Re: [PATCH v3 0/7] ext4: Add multi-fsblock atomic write support with bigalloc

[Ritesh Harjani]

"Ritesh Harjani (IBM)" <ritesh.list@gmail.com> writes:

> This is v3 of multi-fsblock atomic write support using bigalloc. This has
> started looking into much better shape now. The major chunk of the design
> changes has been kept in Patch-4 & 5.
>
> This series can now be carefully reviewed, as all the error handling related
> code paths should be properly taken care of.
>

We spotted that multi-fsblock changes might need to force a journal
commit if there were mixed mappings in the underlying region e.g. say WUWUWUW...

The issue arises when, during block allocation, the unwritten ranges are
first zeroed out, followed by the unwritten-to-written extent
conversion. This conversion is part of a journaled metadata transaction
that has not yet been committed, as the transaction is still running.
If an iomap write then modifies the data on those multi-fsblocks and a
sudden power loss occurs before the transaction commits, the
unwritten-to-written conversion will not be replayed during journal
recovery. As a result, we end up with new data written over mapped
blocks, while the alternate unwritten blocks will read zeroes. This
could cause a torn write behavior for atomic writes.

So we were thinking we might need something like this. Hopefully this
should still be ok, as mixed mapping case mostly is a non-performance
critical path. Thoughts?


diff --git a/fs/ext4/inode.c b/fs/ext4/inode.c
index 2642e1ef128f..59b59d609976 100644
--- a/fs/ext4/inode.c
+++ b/fs/ext4/inode.c
@@ -3517,7 +3517,8 @@ static int ext4_map_blocks_atomic_write_slow(handle_t *handle,
  * underlying short holes/unwritten extents within the requested range.
  */
 static int ext4_map_blocks_atomic_write(handle_t *handle, struct inode *inode,
-                               struct ext4_map_blocks *map, int m_flags)

EXTRACTED INFORMATION:
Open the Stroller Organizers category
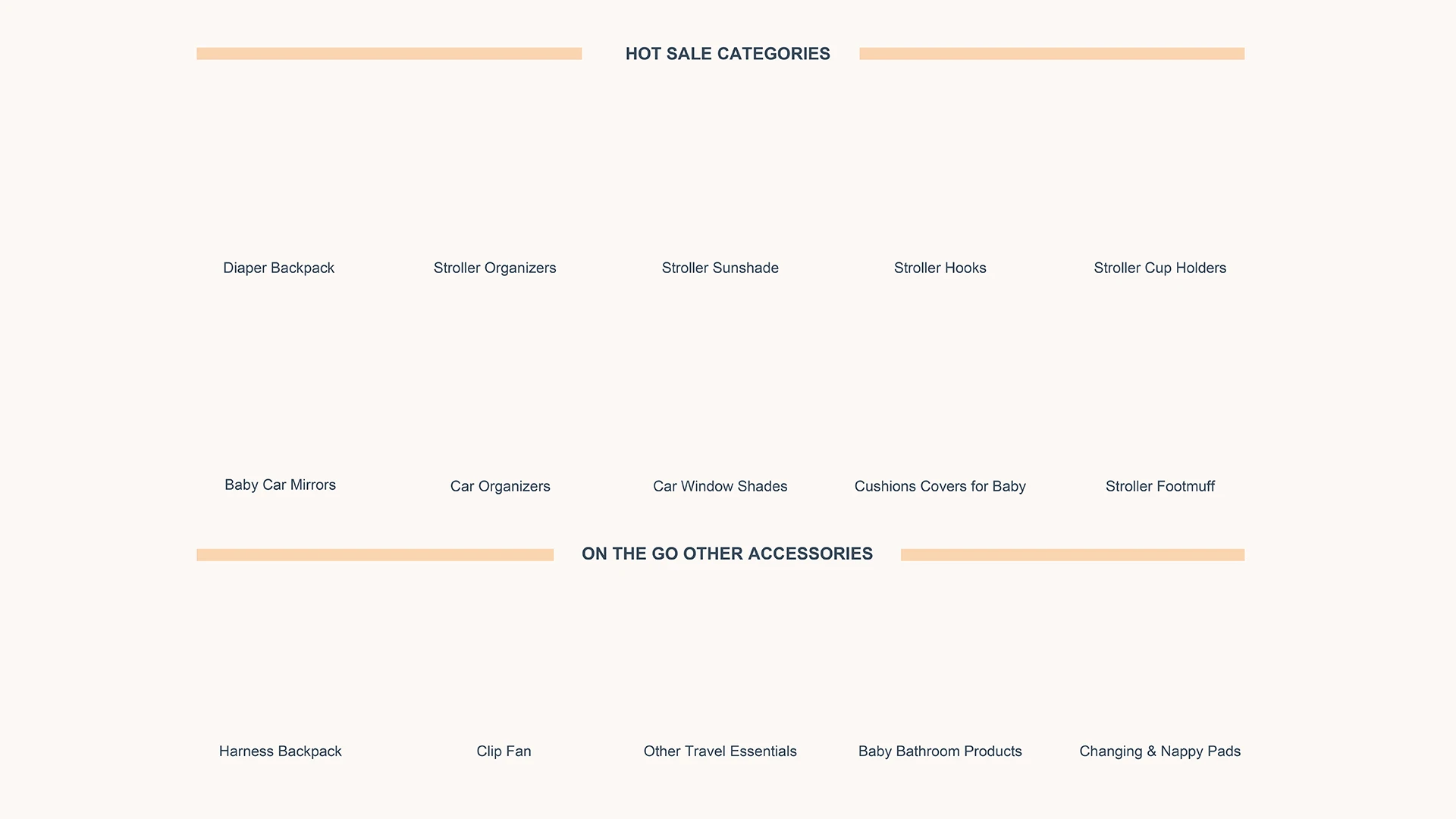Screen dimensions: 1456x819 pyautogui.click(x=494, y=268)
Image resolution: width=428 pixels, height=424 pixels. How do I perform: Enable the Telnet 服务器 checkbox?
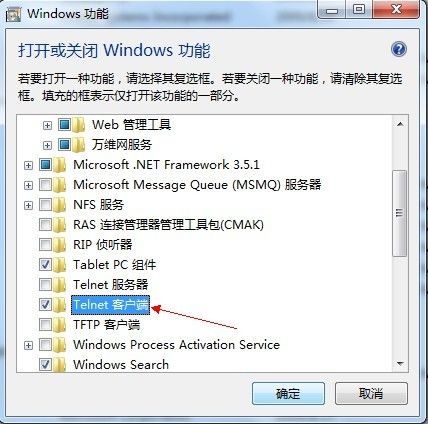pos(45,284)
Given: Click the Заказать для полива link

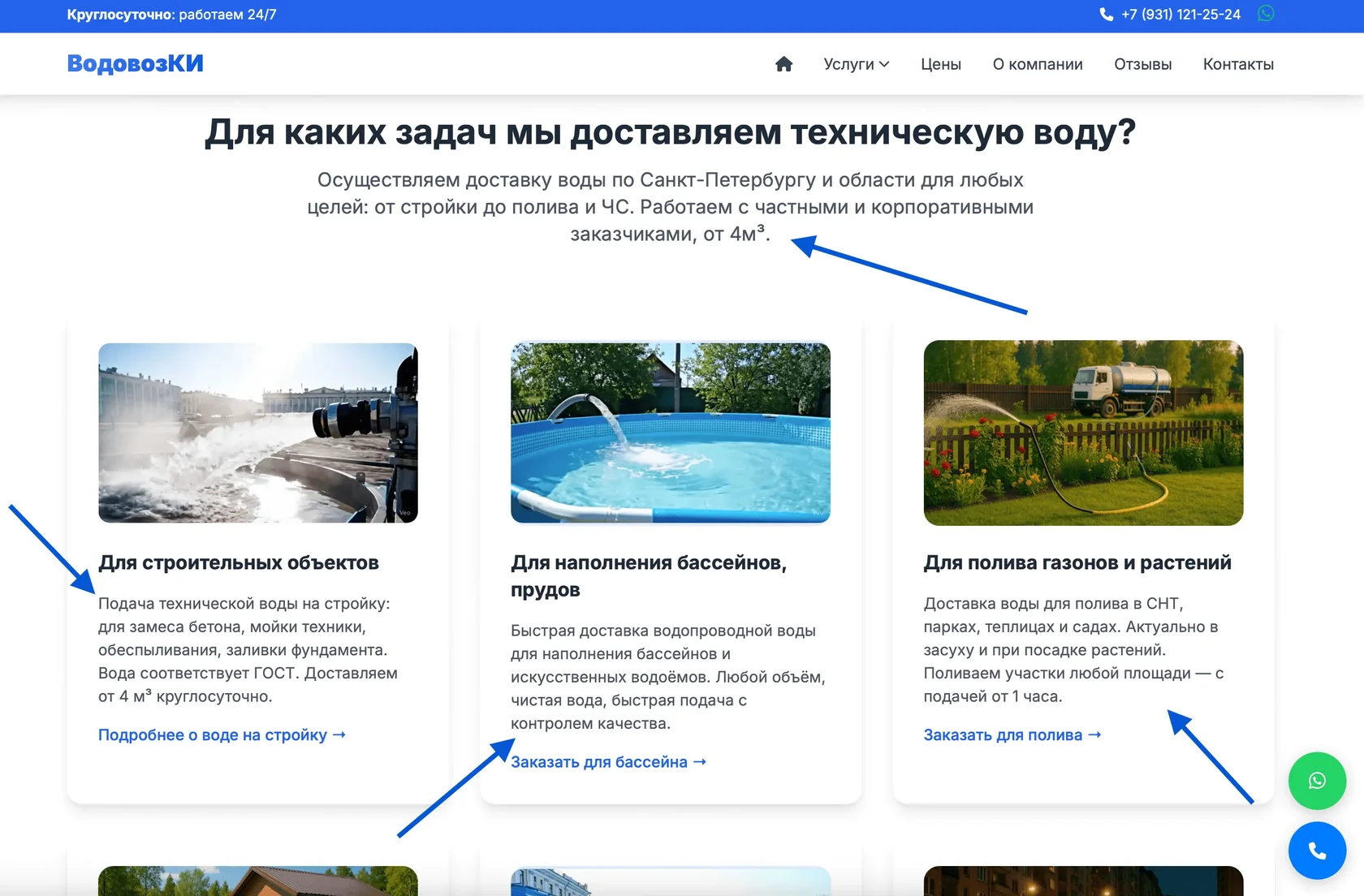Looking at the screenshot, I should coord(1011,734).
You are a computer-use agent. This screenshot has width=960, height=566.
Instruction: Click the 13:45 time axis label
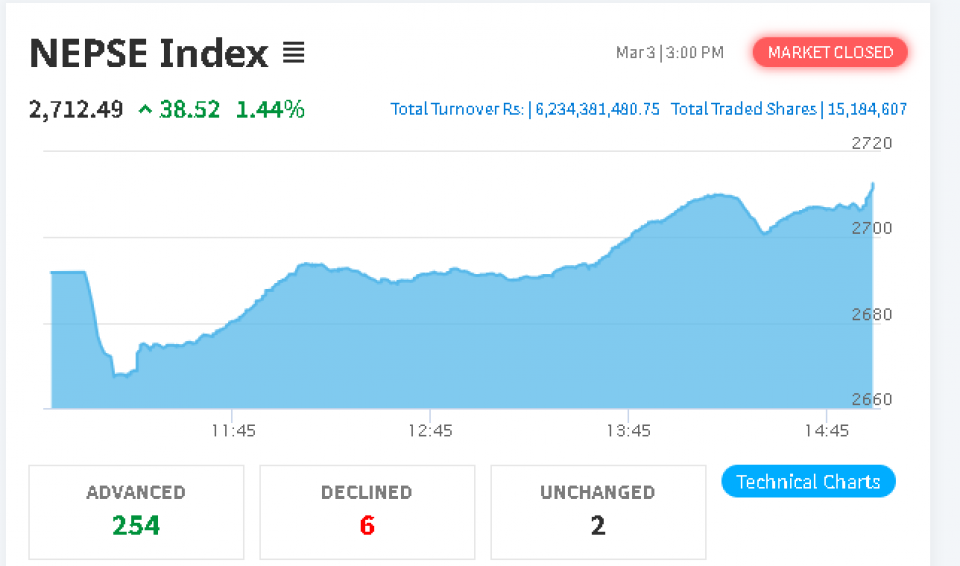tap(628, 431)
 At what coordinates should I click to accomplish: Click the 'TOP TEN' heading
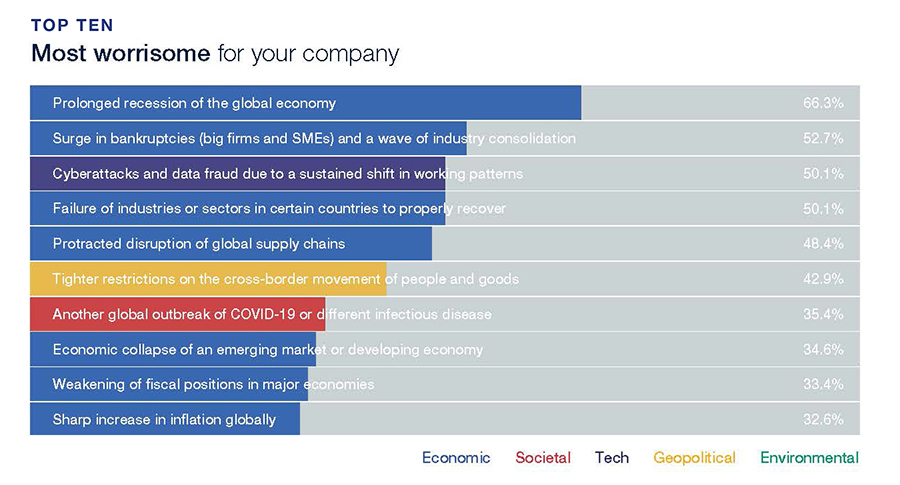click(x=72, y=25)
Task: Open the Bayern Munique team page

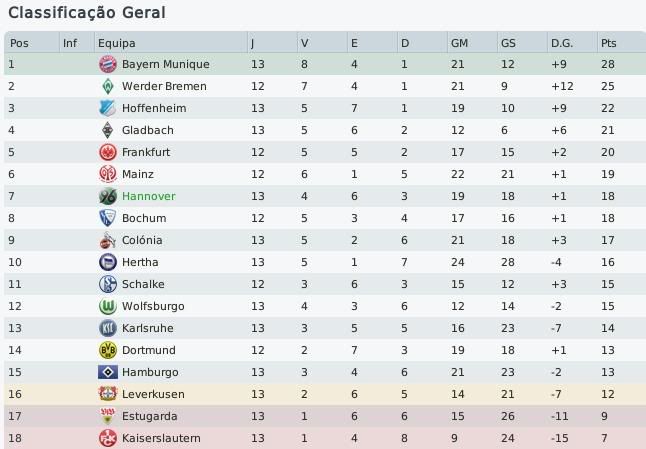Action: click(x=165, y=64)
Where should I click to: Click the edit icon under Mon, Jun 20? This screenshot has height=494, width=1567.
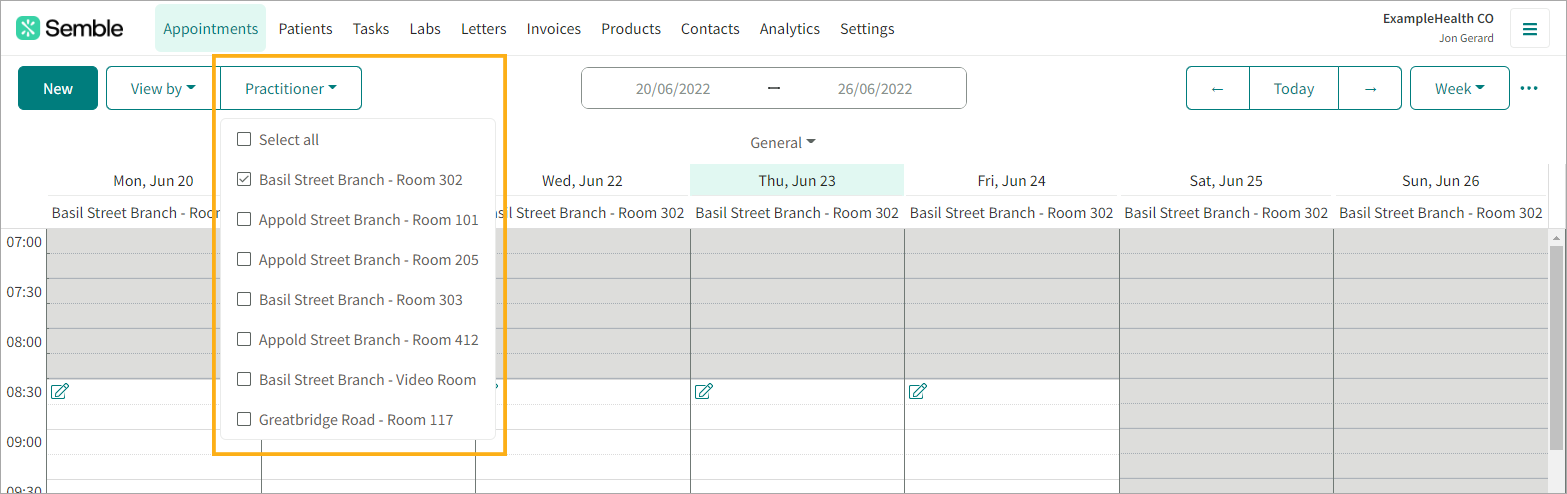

STATED GOAL: In the ext4 patch discussion, where did the v3 series put the major chunk of the design changes?

EXERCISE OUTPUT: In Patch-4 and Patch-5.